As anyone who has a child or who has walked through a Staples or Office Depot store in the summer knows, public schools no longer provide students (or teachers) with all of the necessary supplies.  Students receive lists of supplies to purchase, teachers are given discounts to purchase supplies for their classrooms, and the office supply stores are set up to accept donations of supplies in the same way that grocery stores are set up to accept donations of food.  Still at the individual student level, there are pay-to-play programs or a-la-carte fees to participate in an increasing number of school activities.  Moving beyond the student, there is an increased reliance on external grants from foundations and/or partnerships between schools and private sources to fund essential school programs.  We are well beyond the occasional bake sale.

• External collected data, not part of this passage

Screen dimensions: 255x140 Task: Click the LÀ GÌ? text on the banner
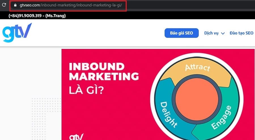(86, 91)
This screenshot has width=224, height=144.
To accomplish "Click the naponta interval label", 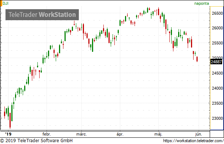I will click(202, 3).
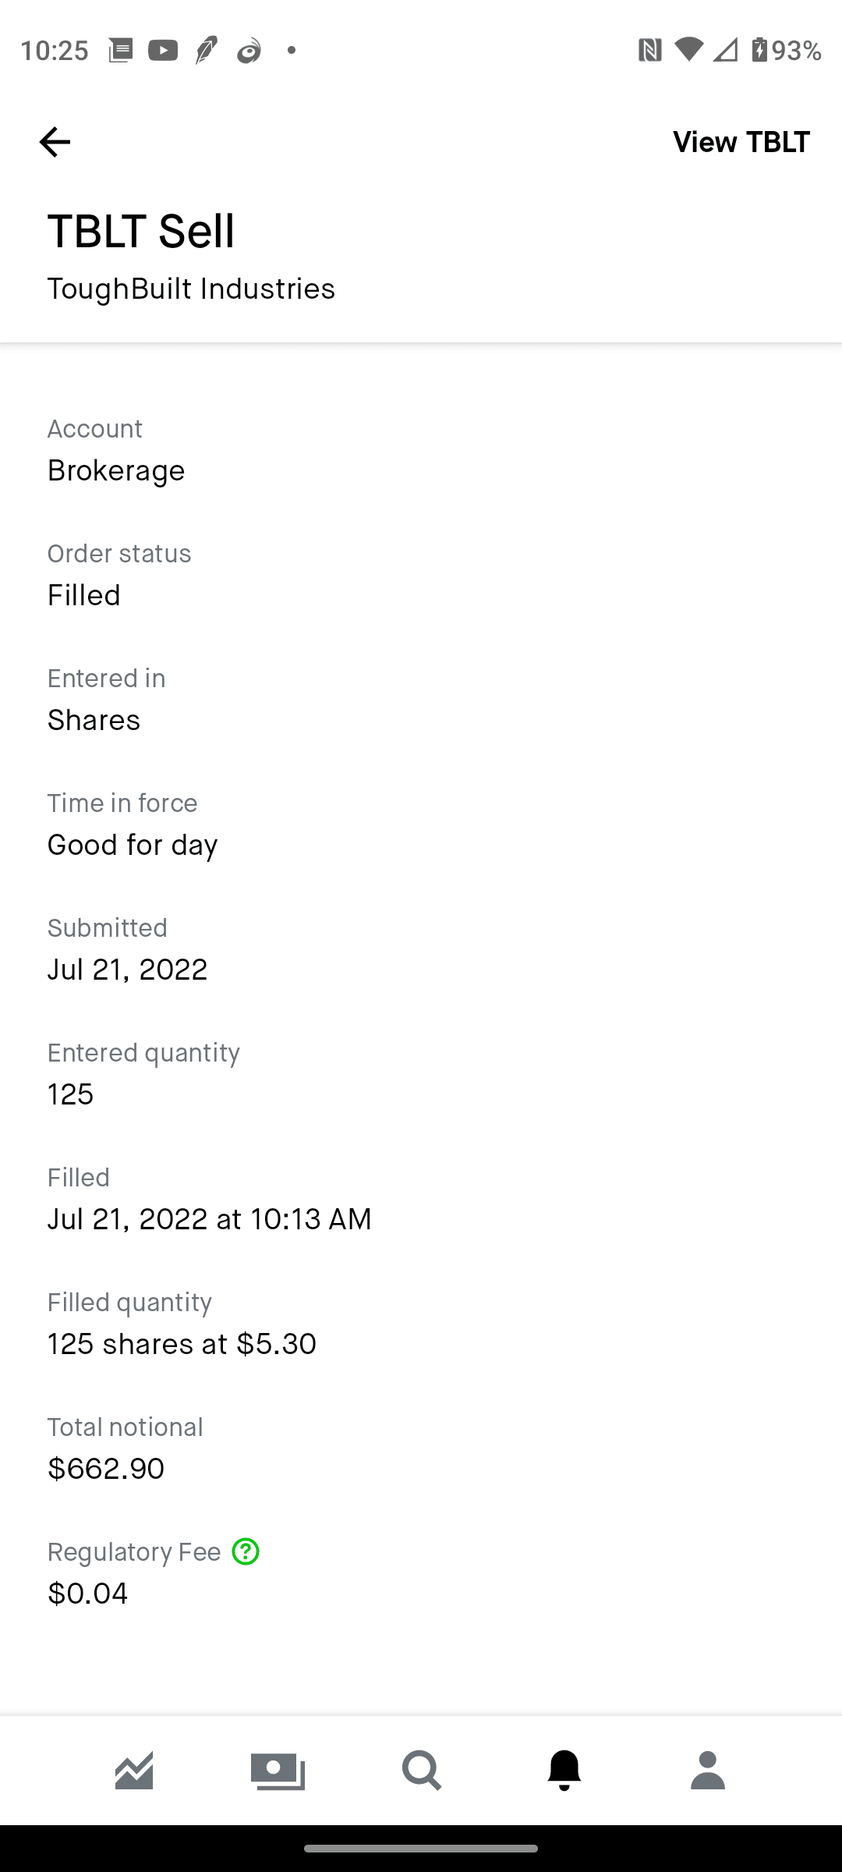Tap the home gesture navigation bar
Image resolution: width=842 pixels, height=1872 pixels.
coord(421,1848)
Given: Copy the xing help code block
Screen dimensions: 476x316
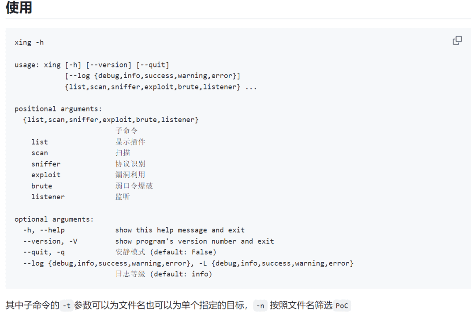Looking at the screenshot, I should [x=457, y=41].
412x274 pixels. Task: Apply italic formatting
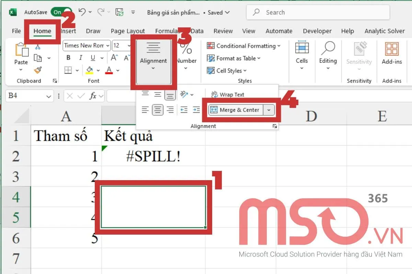81,58
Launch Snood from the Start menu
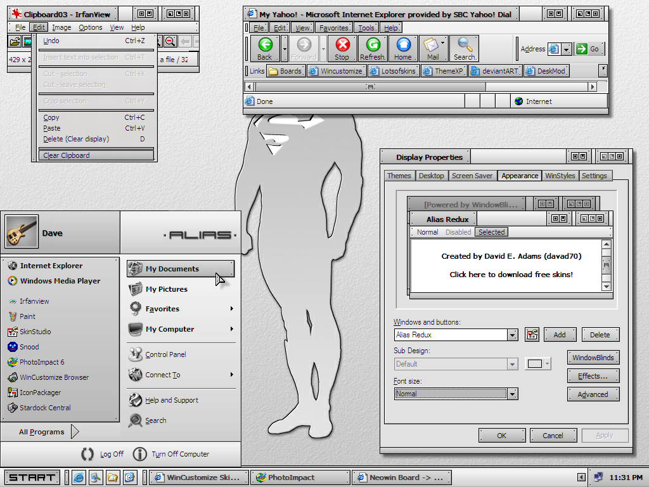The image size is (649, 487). pos(29,347)
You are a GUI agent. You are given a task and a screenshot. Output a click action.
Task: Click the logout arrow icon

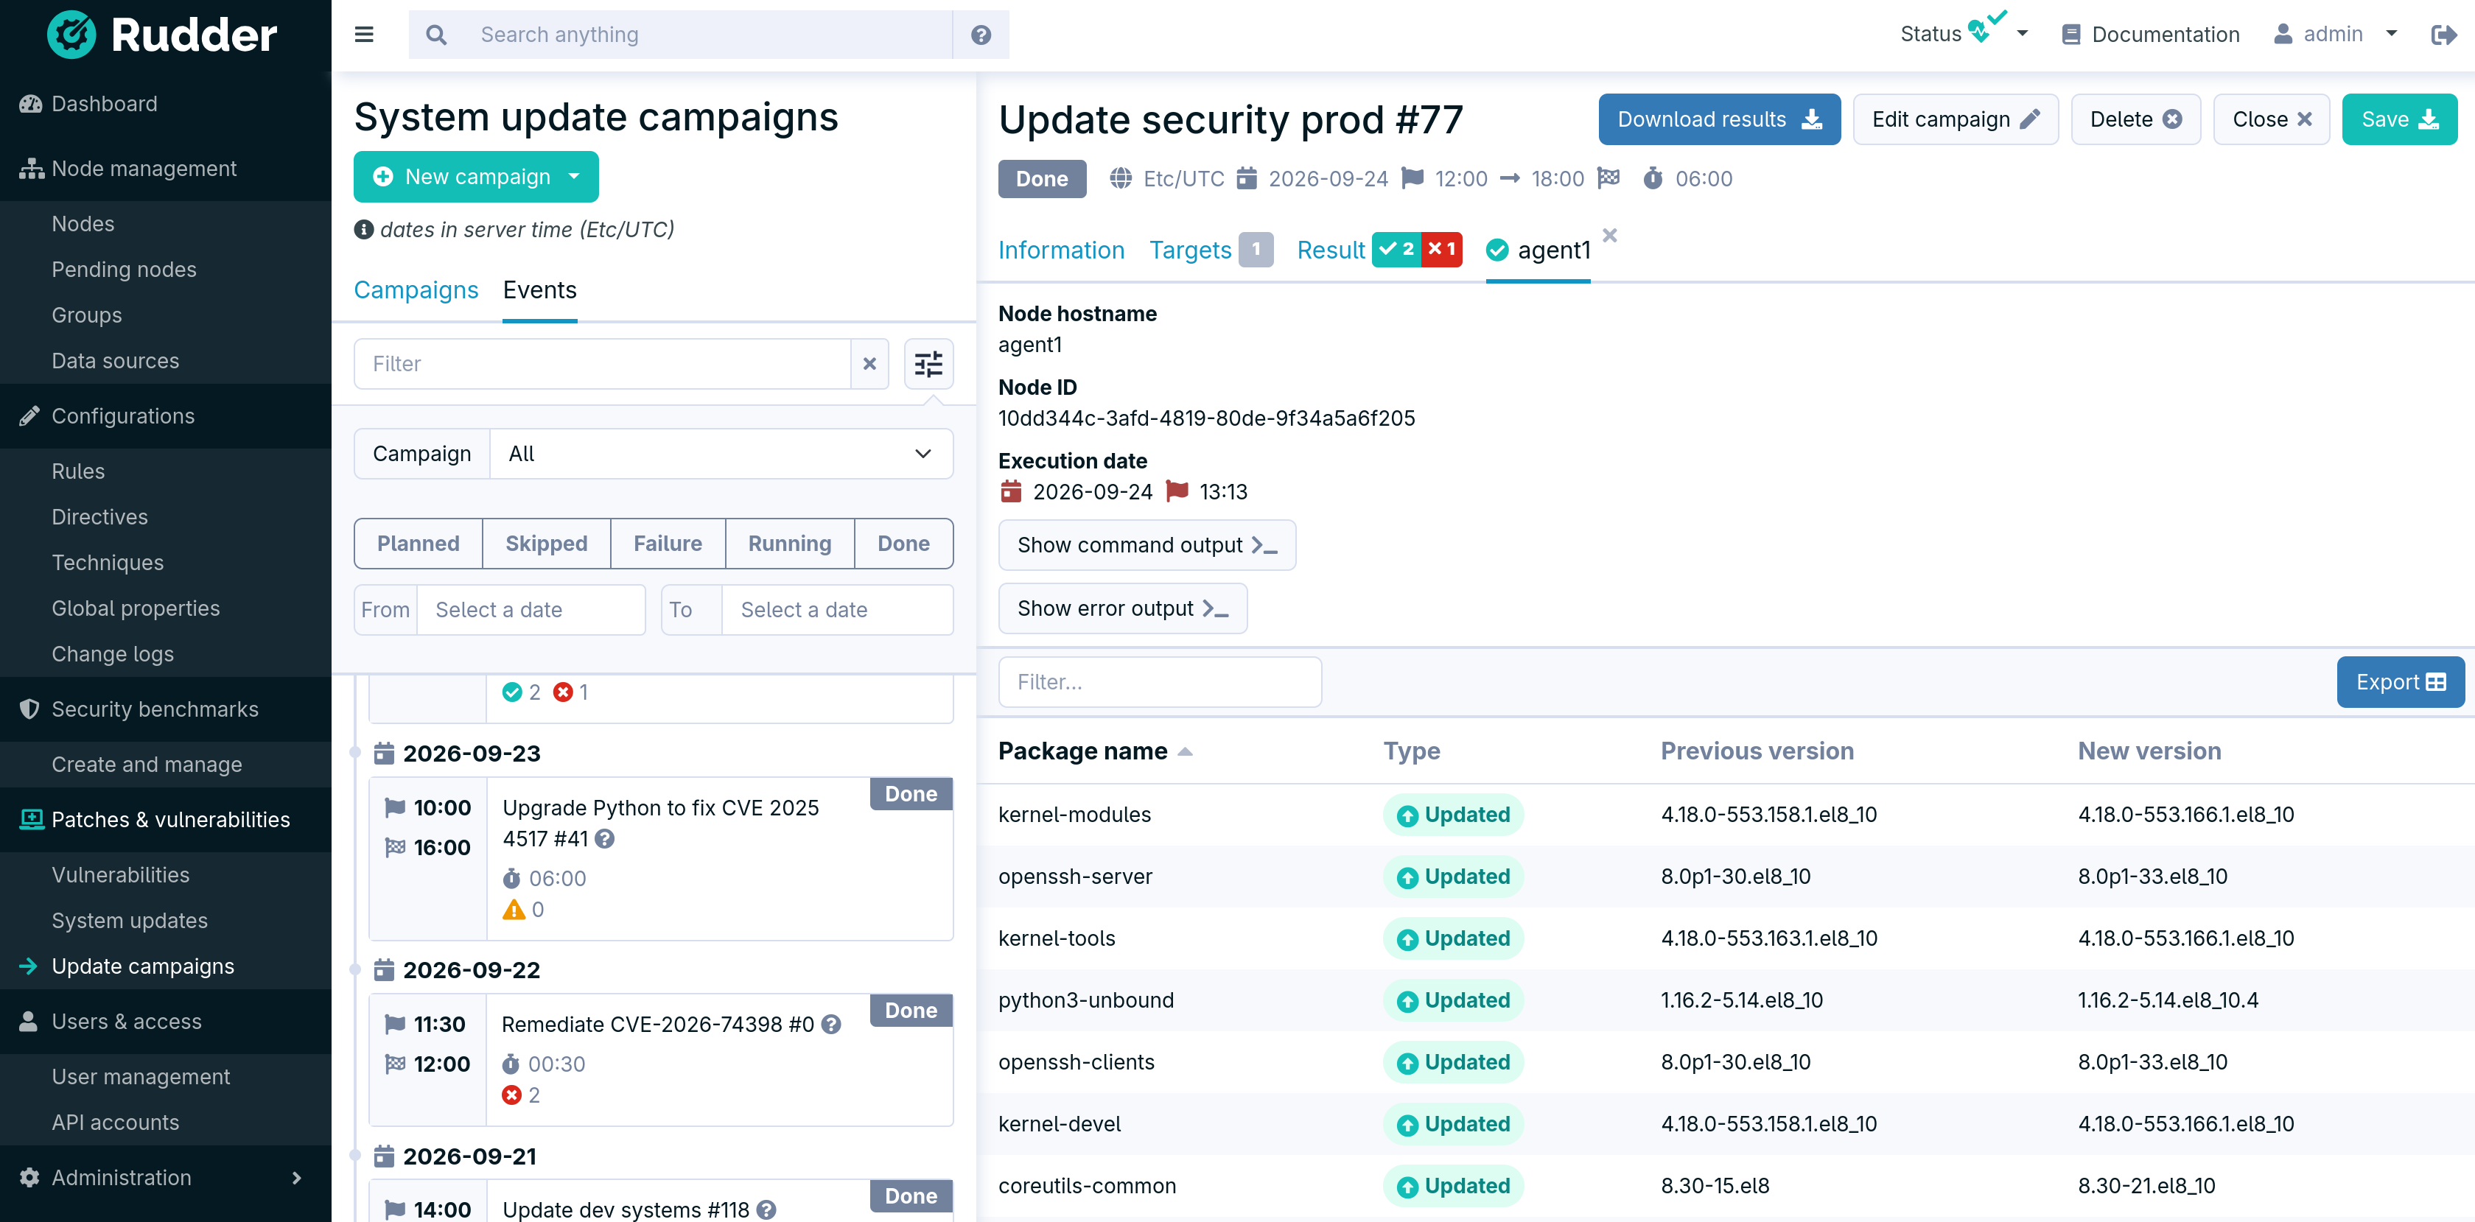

Of the four issues discussed, it can certainly be argued that funding may be the most critical.  Adequate funding and resources will impact the ability to address issues in each of the other three areas.

The next 35 years …

I think that it is a safe bet that the four forces discussed in this post will still be dominant issues in education 35 years from now.  And that is not necessarily a bad thing.  Obviously, it will not be good if we are worse off with regard to any of the four issues.  On the other hand, ensuring equal opportunities, striving for excellence, successfully integrating new technology into education, and finding adequate funding are not issues that you solve once and they go away.  There will always be new equity challenges.  The criteria for excellence will change over time.  Technological innovation will continue at a pace that we cannot even imagine.  And funding is funding.

I do hope, of course, that instruction and the physical classroom look quite different 35 years from now.  I was just a bit surprised at my college reunion that the classroom where the town hall session on the future of education was held still had chalkboards and desks fixed in rows.  (When I had my very first college class in that same building 35 years ago, we were able to move the chairs into a circle.)

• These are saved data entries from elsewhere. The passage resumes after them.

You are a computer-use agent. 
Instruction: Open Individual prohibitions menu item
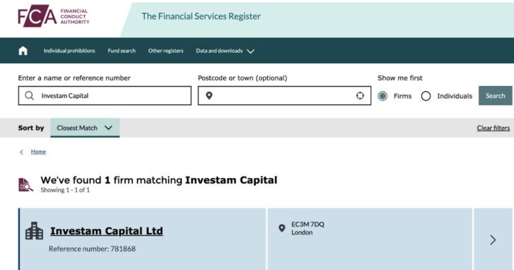[x=70, y=51]
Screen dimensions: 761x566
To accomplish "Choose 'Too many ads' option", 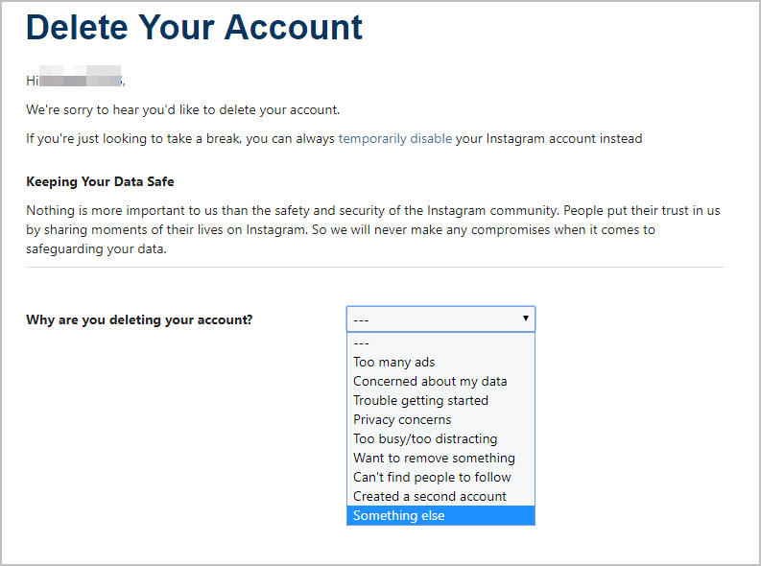I will coord(440,363).
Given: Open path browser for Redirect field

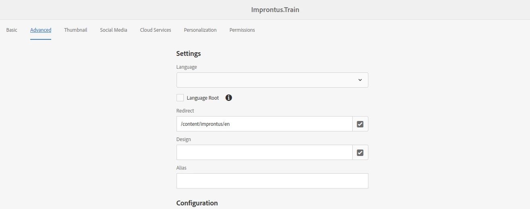Looking at the screenshot, I should click(360, 124).
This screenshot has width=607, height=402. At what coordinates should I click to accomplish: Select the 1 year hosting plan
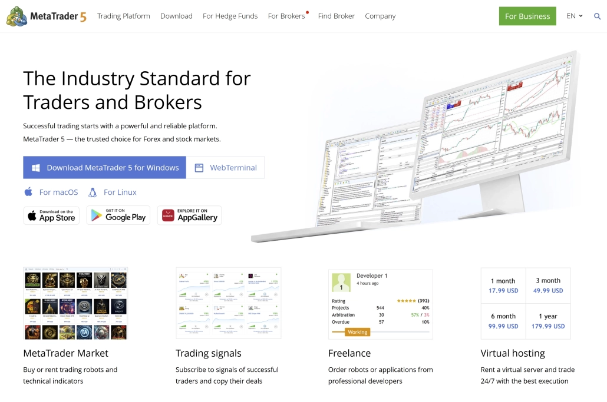(548, 321)
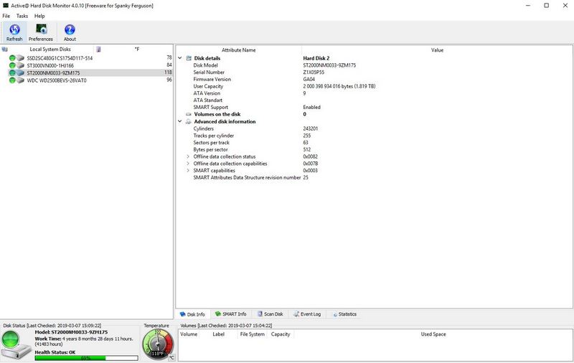
Task: Click the About question mark icon
Action: (70, 30)
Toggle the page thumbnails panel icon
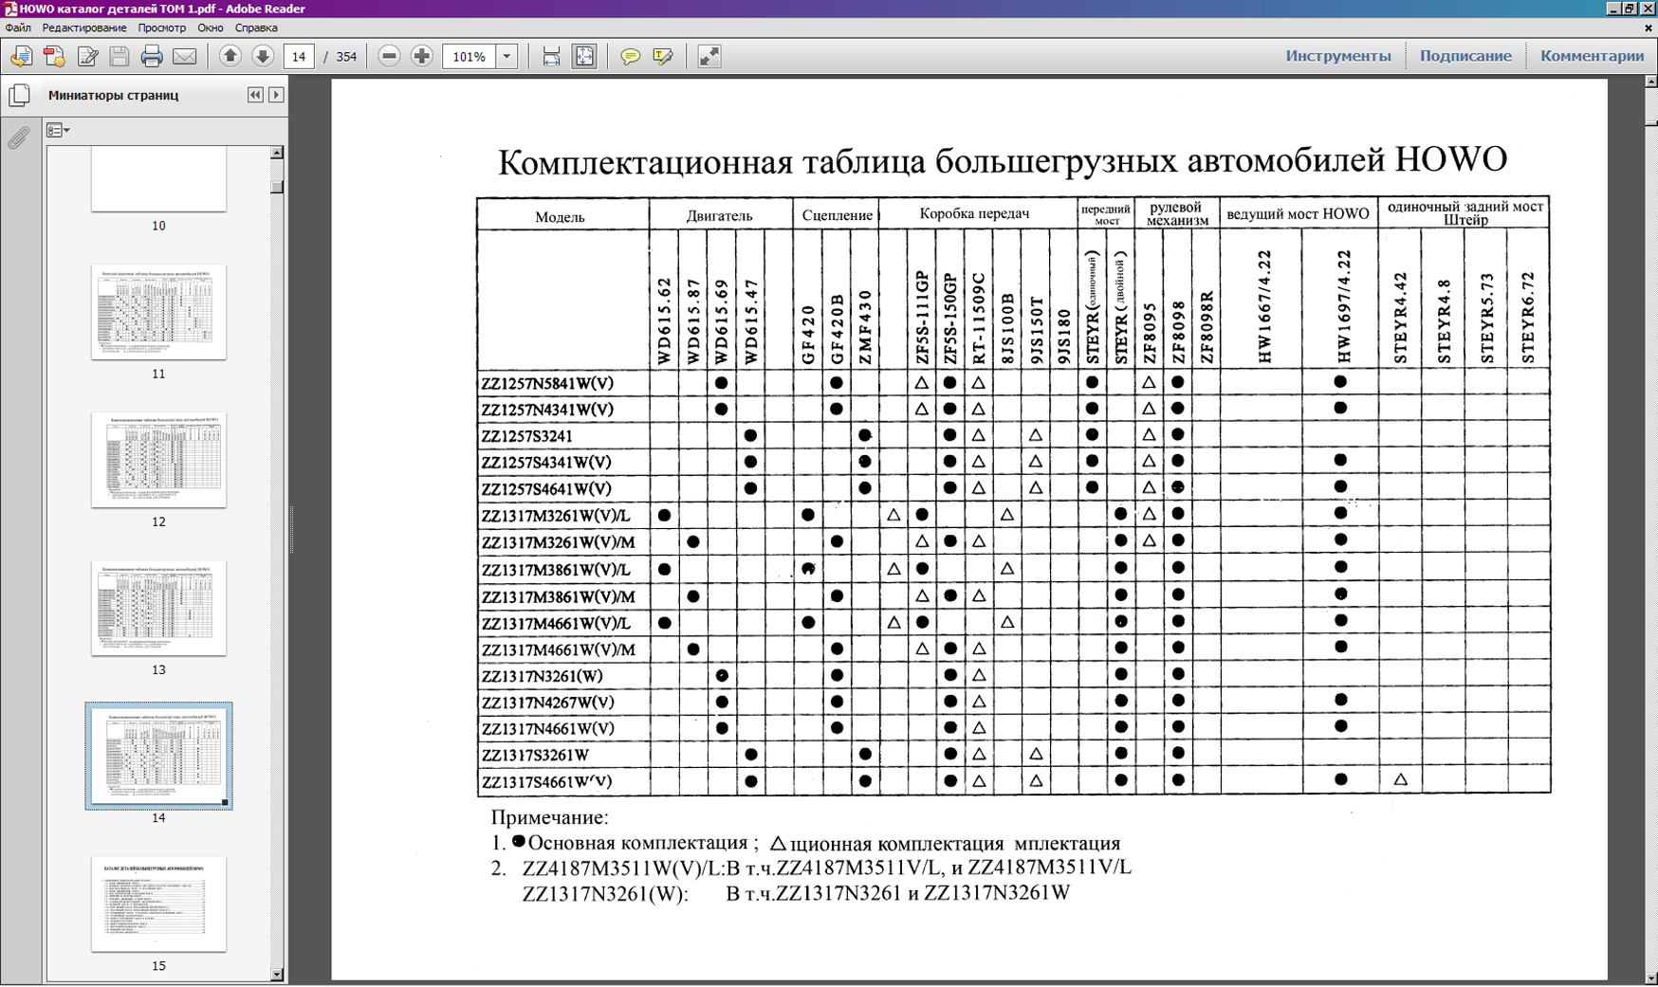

Several of my classmates wondered what the tipping point to a transformation of education would be. It is difficult to imagine a single tipping point, however, with something as complex as public education that has so many moving parts.  Yes, there will be tipping points within education when online materials replace textbooks; the school day and/or school calendar is changed; urban school systems are funded by wealthy philanthropists; and I guess, when classrooms no longer have chalkboards. It is not clear, however, that changes such as those will transform the nature of education.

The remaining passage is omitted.